The chapters are sprinkled with pop up boxes of colourful text that help to explain terms such as philosopher, working memory, circadian rhythm etc. There is always a take it or leave it section where I offer invitations to grow a certain skill set. Perhaps that might be in delivering a good apology, or owning your jealousy, practising gratitude in a way that feels do-able and not forced, naming your emotions as a way to calm down, seeking awe and embracing curiosity.

The chapters also feature a call to action to research someone famous that we have spotlighted. This person embodies the chapter and they all have an interesting story. This fits well with our online school program which has a core component of character strength education. At Grow Your Mind we call this part of the program: Guess Who. We share the story of someone remarkable and invite students to pick their strengths. In fact, much of the book is centered around the best of Grow Your Mind.
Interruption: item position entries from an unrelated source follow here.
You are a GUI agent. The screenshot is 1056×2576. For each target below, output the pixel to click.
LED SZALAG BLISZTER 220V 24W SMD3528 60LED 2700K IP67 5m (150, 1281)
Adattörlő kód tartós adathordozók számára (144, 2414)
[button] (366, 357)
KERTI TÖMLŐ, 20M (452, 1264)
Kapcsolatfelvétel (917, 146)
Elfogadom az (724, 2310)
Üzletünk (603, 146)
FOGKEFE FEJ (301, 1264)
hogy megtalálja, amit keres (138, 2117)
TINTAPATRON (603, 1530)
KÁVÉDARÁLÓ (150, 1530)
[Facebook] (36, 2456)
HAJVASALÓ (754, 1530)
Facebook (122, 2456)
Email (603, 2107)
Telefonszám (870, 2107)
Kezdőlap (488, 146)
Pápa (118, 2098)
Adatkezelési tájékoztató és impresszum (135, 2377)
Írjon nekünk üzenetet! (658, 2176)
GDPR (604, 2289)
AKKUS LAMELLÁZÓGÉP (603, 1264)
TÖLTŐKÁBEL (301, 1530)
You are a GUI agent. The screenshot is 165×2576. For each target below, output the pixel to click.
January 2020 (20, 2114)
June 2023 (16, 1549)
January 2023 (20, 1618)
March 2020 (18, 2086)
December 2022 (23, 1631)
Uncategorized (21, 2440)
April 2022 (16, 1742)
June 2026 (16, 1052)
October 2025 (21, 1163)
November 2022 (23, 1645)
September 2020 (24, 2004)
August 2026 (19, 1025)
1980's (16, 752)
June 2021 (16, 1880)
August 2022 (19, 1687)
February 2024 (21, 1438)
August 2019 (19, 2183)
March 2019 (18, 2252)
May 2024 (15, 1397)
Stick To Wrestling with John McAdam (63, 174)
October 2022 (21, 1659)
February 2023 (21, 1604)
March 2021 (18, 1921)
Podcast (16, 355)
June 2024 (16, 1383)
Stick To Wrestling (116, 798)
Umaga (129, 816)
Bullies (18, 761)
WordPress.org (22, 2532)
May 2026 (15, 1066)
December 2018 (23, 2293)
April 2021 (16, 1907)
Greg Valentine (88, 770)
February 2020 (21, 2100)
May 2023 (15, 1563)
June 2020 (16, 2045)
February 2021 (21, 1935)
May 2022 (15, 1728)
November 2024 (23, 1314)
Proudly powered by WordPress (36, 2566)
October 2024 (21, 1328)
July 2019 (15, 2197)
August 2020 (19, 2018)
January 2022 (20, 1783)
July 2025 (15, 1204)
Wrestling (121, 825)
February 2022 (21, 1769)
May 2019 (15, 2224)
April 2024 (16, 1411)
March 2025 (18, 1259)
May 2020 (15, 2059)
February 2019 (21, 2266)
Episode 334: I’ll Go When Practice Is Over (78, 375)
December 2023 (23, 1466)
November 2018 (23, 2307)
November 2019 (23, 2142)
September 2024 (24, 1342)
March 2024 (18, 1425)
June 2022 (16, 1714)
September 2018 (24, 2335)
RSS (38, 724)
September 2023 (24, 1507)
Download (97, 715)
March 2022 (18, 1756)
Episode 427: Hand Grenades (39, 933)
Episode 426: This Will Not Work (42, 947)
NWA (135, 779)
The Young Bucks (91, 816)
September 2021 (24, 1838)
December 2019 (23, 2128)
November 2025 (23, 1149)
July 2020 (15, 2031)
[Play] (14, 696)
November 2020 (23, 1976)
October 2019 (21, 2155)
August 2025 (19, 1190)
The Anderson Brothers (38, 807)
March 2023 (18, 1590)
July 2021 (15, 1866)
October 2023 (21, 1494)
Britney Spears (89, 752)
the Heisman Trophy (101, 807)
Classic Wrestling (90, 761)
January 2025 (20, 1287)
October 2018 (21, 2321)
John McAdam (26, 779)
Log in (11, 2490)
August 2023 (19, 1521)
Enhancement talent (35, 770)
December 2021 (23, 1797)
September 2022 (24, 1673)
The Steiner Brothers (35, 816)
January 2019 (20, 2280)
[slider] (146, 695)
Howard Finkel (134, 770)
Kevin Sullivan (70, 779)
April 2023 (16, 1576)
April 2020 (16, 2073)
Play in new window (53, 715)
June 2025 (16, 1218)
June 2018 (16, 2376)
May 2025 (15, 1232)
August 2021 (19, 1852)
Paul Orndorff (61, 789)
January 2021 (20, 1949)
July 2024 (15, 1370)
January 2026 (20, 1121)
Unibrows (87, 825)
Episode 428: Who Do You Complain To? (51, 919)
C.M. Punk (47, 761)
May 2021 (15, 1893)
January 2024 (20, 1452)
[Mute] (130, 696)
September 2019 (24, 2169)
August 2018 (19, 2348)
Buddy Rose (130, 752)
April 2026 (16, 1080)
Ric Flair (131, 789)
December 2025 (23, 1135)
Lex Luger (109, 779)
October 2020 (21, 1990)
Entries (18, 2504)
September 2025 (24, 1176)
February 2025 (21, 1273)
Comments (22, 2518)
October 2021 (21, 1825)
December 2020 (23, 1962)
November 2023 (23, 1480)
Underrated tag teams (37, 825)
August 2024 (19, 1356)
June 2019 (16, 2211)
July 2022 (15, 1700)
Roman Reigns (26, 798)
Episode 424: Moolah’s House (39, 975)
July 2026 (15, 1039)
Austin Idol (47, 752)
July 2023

If everything blew up on our online school platform, if our children’s podcast disappeared – what would we want you to know? The following:
- Is this a threat, challenge or opportunity? There is great power in understanding the difference between something that is scary but safe and something that is scary and dangerous.
- Emotions are data, thoughts aren’t facts. You can challenge unhelpful thoughts and emotions come and go. They are just alerting you to things that are going on.
- Friendships should feel good most of the time. And if they don’t we have tips.
- Kindness is a choice, not a mood. It is always possible to choose kindness.
- You will stuff up. Don’t blame others and equally forgive yourself quickly by doing the next right thing.
- Listen to your body. And respect other people’s right to say no to things you ask of them.
- Enough already. Time to flip the narrative that being enough means winning, being popular, super sporty or ridiculously musical. All of these things are nice but have nothing to do with truly feeling enough. When we remember that we are good inside and can always choose the next right thing, our capacity for kindness and compassion is only enlarged.
Surely that is a good outcome?!
At Grow Your Mind we really believe in this book. We want all primary school libraries and classrooms to have access to it. We have free teacher notes to accompany it and free print out practice makes progress journals. If you are a subscriber to our online platform we also have units of work and mini learning activities linked to the curriculum to support the messaging of the book. As a subscriber you also receive a free online self-led professional development course on how to use the book with your students. If you are reading this at home we absolutely know you will get more out of the book by doing the practice makes progress section with your child. You could also use the practice makes progress journal
At the time of writing this blog we are touring the book around parts of Australia, bringing different chapters to life in primary schools. We only have a limited time and energy to do this but we are delighted in showcasing our content and our book. I get to work with incredible teachers and health professionals who while their name specifically may not be on the cover, their energy has gone into other aspects of our social venture to ensure that the book could be created. They are taking the stage with me, choosing to be brave, vulnerable and ridiculous and I could not be more thankful for each and every one of them.
Our book was named children’s book of the month for March in all Collins bookstores across Australia, our publisher UNSW press has just organised a re-print. What a remarkable start.